La transparence sur les prix alimentaires est-elle impossible au Maroc ?

Enquête sur un brouillard organisé autour des marges, des circuits et des responsabilités


Rédigé par Hajar DEHANE le Samedi 12 Juillet 2025



Quand le citoyen ne sait plus ce qu’il paie

Pourquoi un litre de lait vendu 3 dirhams au producteur atteint-il 9 dirhams dans les rayons ? Pourquoi les tomates flambent à Casablanca quand elles pourrissent à Agadir ? Pourquoi l’ail importé coûte moins cher que celui de Taza ?

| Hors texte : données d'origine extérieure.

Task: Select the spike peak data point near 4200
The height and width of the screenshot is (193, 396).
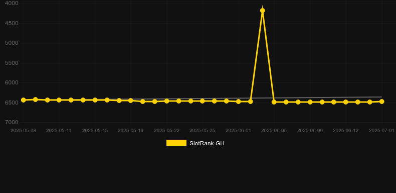Action: 262,11
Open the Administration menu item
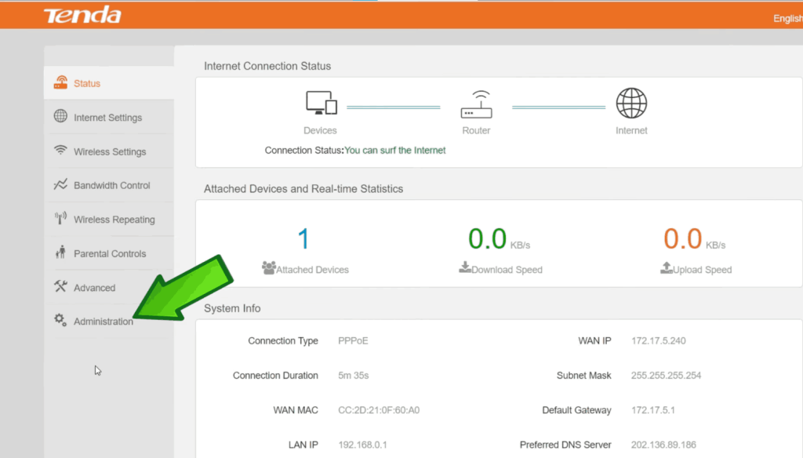The width and height of the screenshot is (803, 458). click(103, 322)
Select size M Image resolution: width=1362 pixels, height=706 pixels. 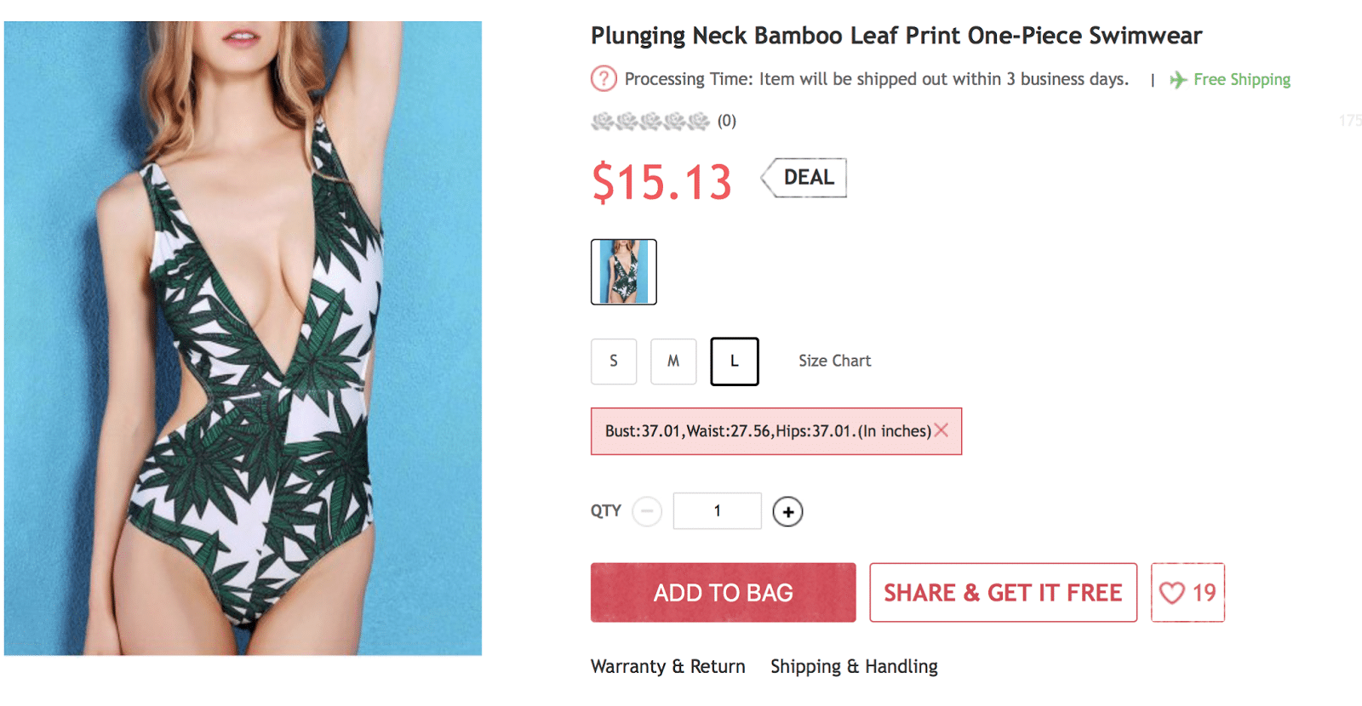click(673, 362)
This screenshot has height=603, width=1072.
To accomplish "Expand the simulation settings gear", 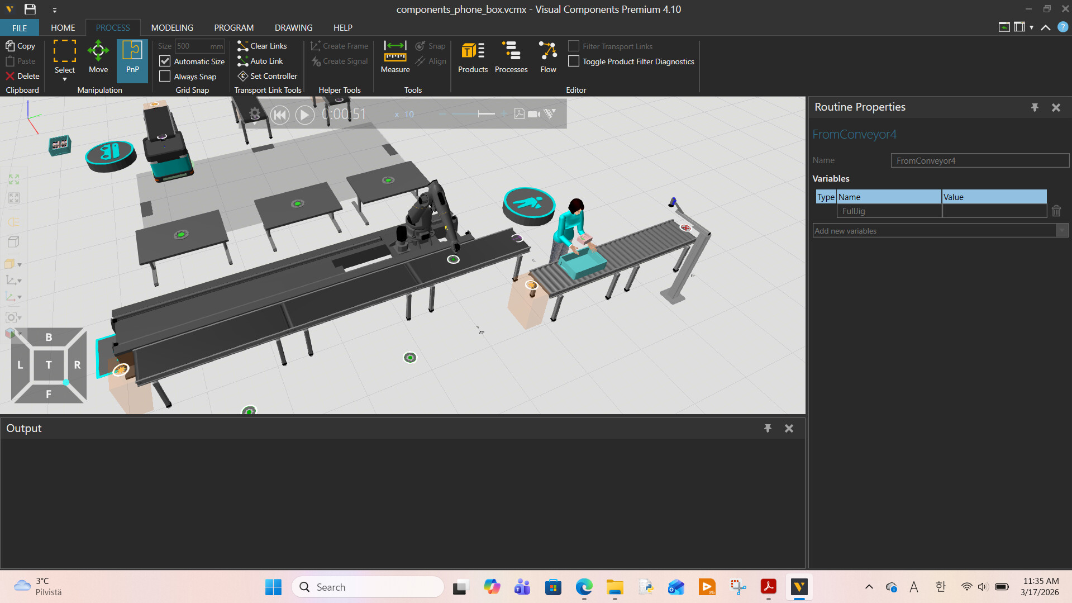I will 255,114.
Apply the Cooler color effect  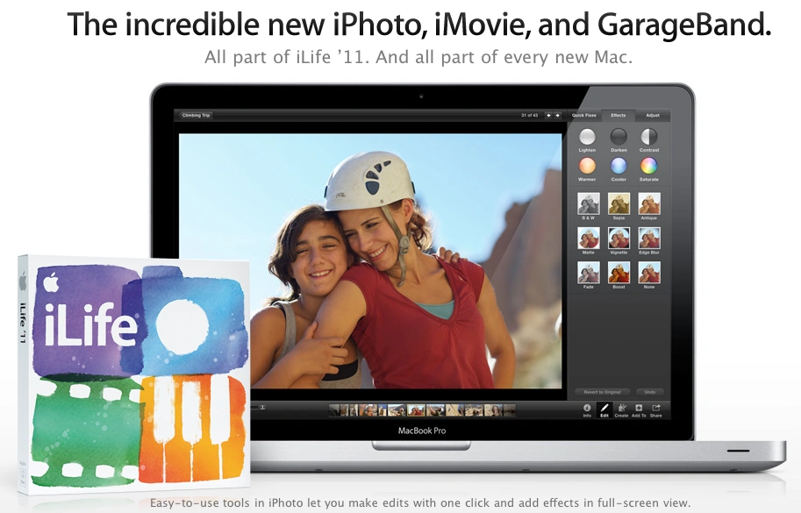tap(619, 166)
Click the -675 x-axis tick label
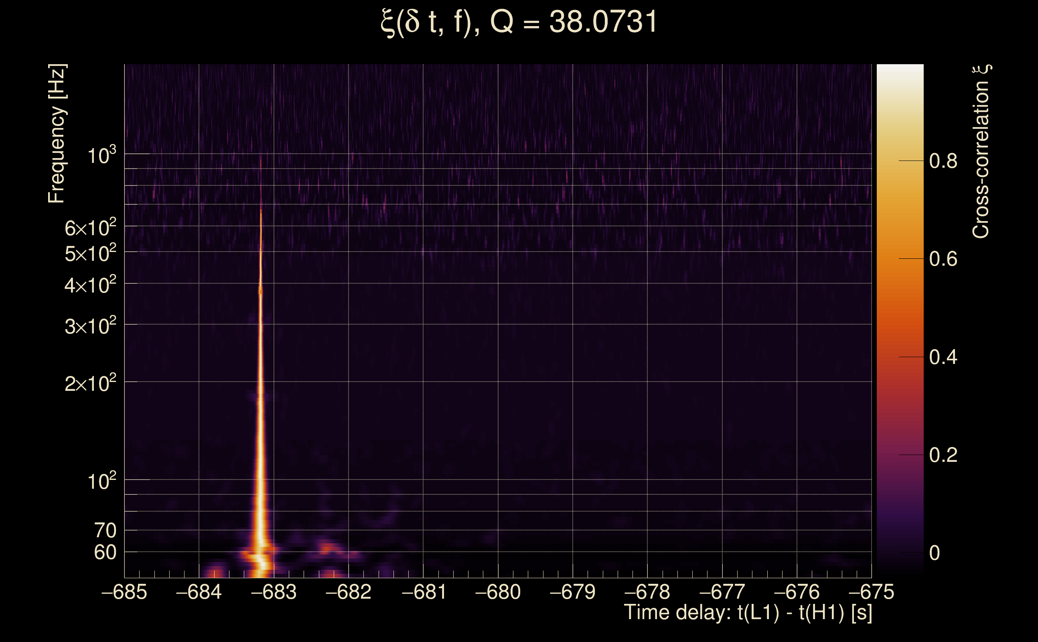Screen dimensions: 1038x642 point(871,592)
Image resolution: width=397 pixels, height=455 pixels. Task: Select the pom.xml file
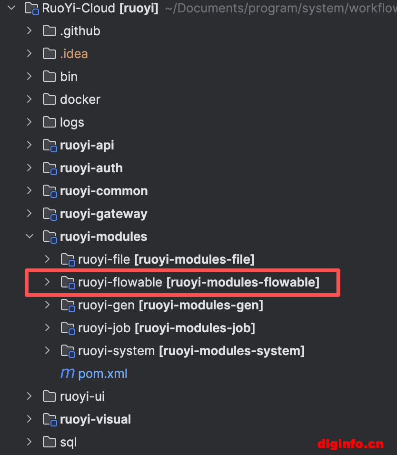point(103,374)
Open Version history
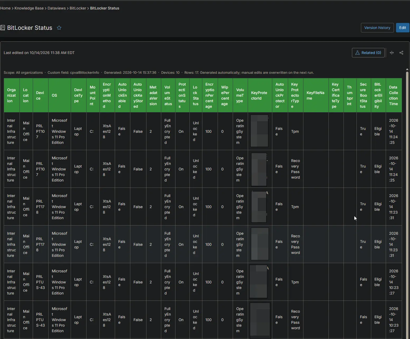This screenshot has height=339, width=410. [377, 28]
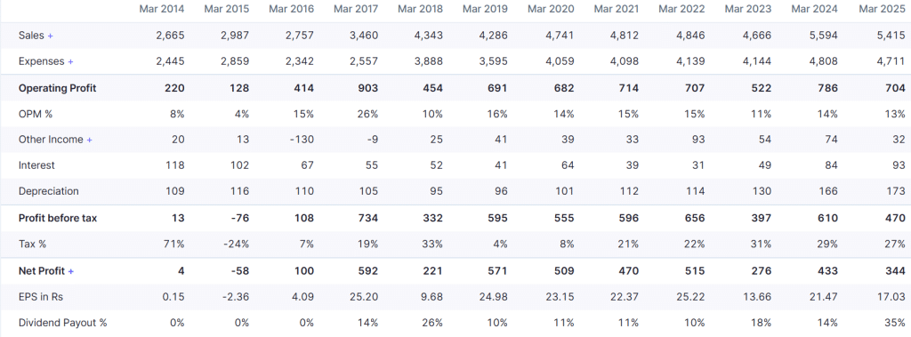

Au Maroc, comprendre les prix alimentaires relève souvent du casse-tête, voire du mystère. Et pour cause : il n’existe aucun dispositif public structuré permettant de suivre la formation des prix, ni de rendre compte de la répartition des marges dans les circuits de distribution.

Dans son Avis A/1/25, le Conseil de la Concurrence dénonce cette opacité systémique comme l’un des grands freins à une politique efficace de lutte contre l’inflation et de protection du consommateur. Mais aussi comme un révélateur des résistances profondes à la régulation.

​Une chaîne de valeur sous surveillance… privée

Au Maroc, les prix agricoles à la production sont relativement bien documentés, notamment par les Chambres d’agriculture et les services du ministère. Cependant, dès que les produits quittent le stade primaire, que ce soit le champ ou l’unité de transformation, la traçabilité des prix devient lacunaire, rendant opaque la formation des marges tout au long de la chaîne de valeur.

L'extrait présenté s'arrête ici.